You’re shooting a recursive “primary” ray and you have a __closesthit__reflect. To what is that assigned?

Normally you call a recursive reflection ray from a closest hit program of the radiance ray and that can call into its own or another closesthit program again to calculate its surface color, which will become the reflected color in the caller.
(That recursion could go on forever, that’s why it’s important to limit the depth of the recursive calls to the maximum depth you’ve told the OptixPipeline up front.)

Not sure why you’re checking only refl_prd.result.x. That would mean anything without a red color value would not be reflected.

You don’t need to write a specific merge and split pointer function version for each different payload structure you use. I did that because I only use one payload structure. If I had multiple I would have implemented only one version which aliases a void pointer with an uint2 and cast to the respective payload structure in the caller.

There is also no need to put brackets around the prd->depth++ or prd->result.x assignments.
The C++ operator precedence will handle that as you intended because member access and post-increment have the same precedence and are evaluated left-to-right. https://en.cppreference.com/w/cpp/language/operator_precedence

1 Like

Thanks for reply @droettger

Sorry for the poorly constructed question. I will try to be more clear.

I did solve the light direction calculation from previous posts by making all light calculations happen in world space. Thank you again for the assist.

The refdir is calculated by the following (closest_hit.cu):

extern "C" __global__ void __closesthit__reflect() {

    float3 rayDirection = optixGetWorldRayDirection();
    float3 rayOrigin = optixGetWorldRayOrigin();
    float tHit = optixGetRayTmax();

    HitGroupData* hg_data = reinterpret_cast<HitGroupData*>(optixGetSbtDataPoint());
  
    unsigned int triIdx  = optixGetPrimitiveIndex();

    // From HitGroupData SBT
    float3 *norms = hg_data->d_norms;
    float3 normalDir = norms[3*triIdx];

    float3 rayD = normalize(optixTransformVectorFromWorldToObjectSpace(-rayDirection));
    float cthv = dot(normalDir, rayD);

    float3 reflectD = (2.0f*cthv) * normalDir - rayDirection;

    float3 hit_pt = rayOrigin + tHit * rayDirection;
 
    // Increment depth counter
    ++(prd->depth);

    
    if(prd->depth < 2) {
        PerRayDataReflect *refPrd;

        // Set alpha to some scalar
        float alpha = ...
  
        float3 T = cross(normalDir, reflectD);
        float3 B = cross(T, reflectD);
        float dang = 2.0f * alpha;
        if(dang > 1.4f) dang = 1.4f;
        if(dang < 0.1801f) {
            float3 P = reflectD;
            float Pnorm = length(P);
            P /= Pnorm;
            float cthi = dot(normalDir, P);
    
           float3 refdir = normalize(optixTransformVectorFromObjectToWorldSpace(P));

           refPrd.depth = prd->depth;
	   refPrd.result = make_float4(0.0f, 0.0f, 0.0f, 0.0f);

           payload = SplitPointerReflect(&refPrd);
           optixTrace(topObject, hit_pt, refdir, fmaxf(sceneEpsilon,0.0f), RT_DEFAULT_MAX,
                               0.0f, OptixVisibilityMask(255), OPTIX_RAY_FLAG_NONE,
                               RAY_TYPE_PRIMARY, RAY_NUM_TYPE, RAY_TYPE_PRIMARY, 
                               payload.x,  payload.y);

This is a typo, I meant to write __closesthit__ch()

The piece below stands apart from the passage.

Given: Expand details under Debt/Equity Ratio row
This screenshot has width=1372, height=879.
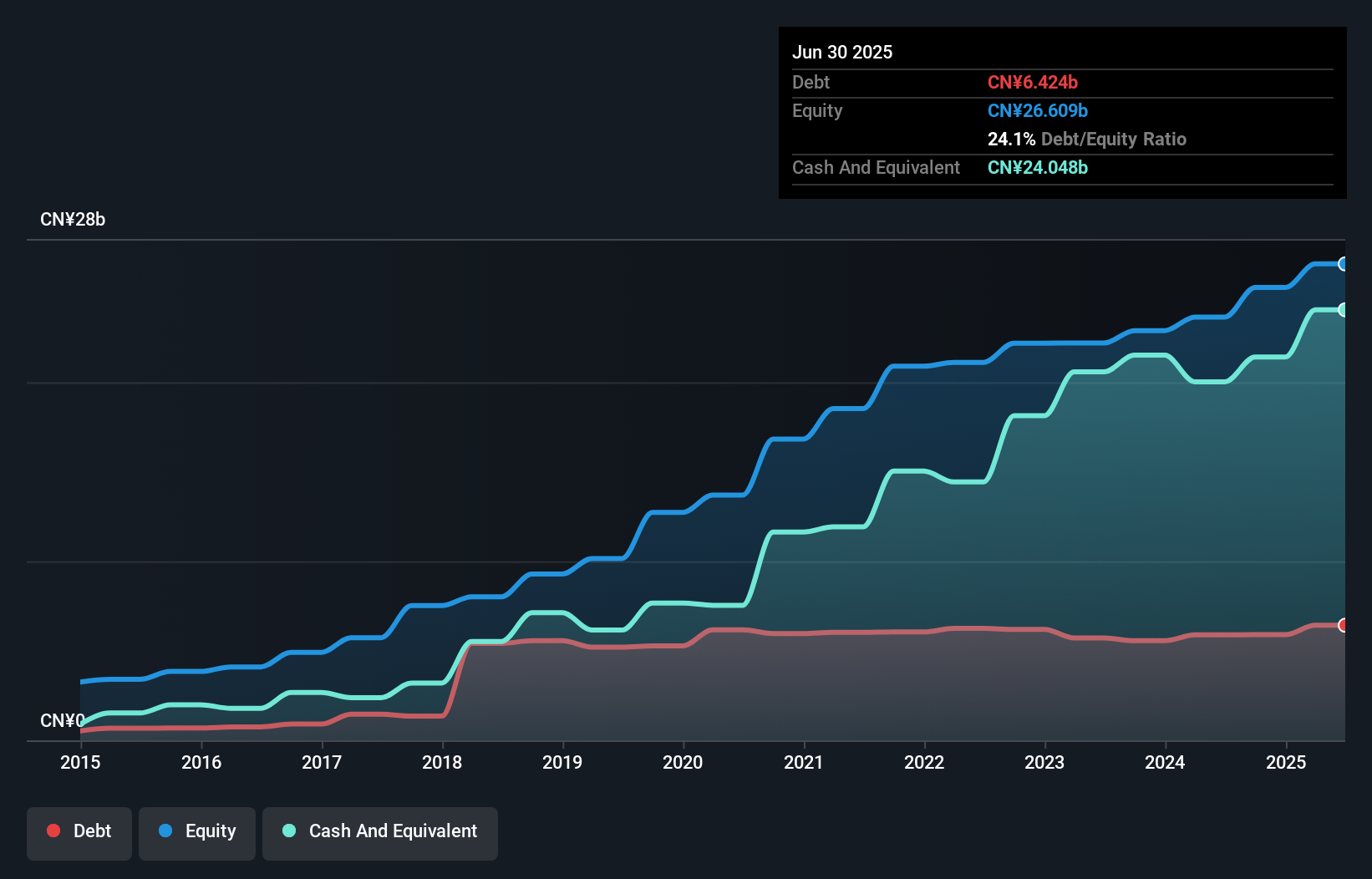Looking at the screenshot, I should tap(1086, 140).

You are correct. I put the brackets around the prd->depth++ and prd->results.x simply for readability for me trying to debug the issue.

I would like to think that the speckled reflections are due to some simple flag or the like that I am not setting properly. I hope anyway.

Thanks again for the assist.

Also attached is a png showing some of the reflective speckling I am talking about. Screen Shot 2021-08-09 at 11.06.34 AM

I looks to me as almost a noise.

Doh, the problem was so obvious I feel stupid now. As @droettger had pointed out the sceneEpsilon is scene size dependent hack. I just needed to make sure it wasn’t so short then it cleared right up.

Thank you again for walking me through my OptiX troubles @droettger you and @dhart are the best.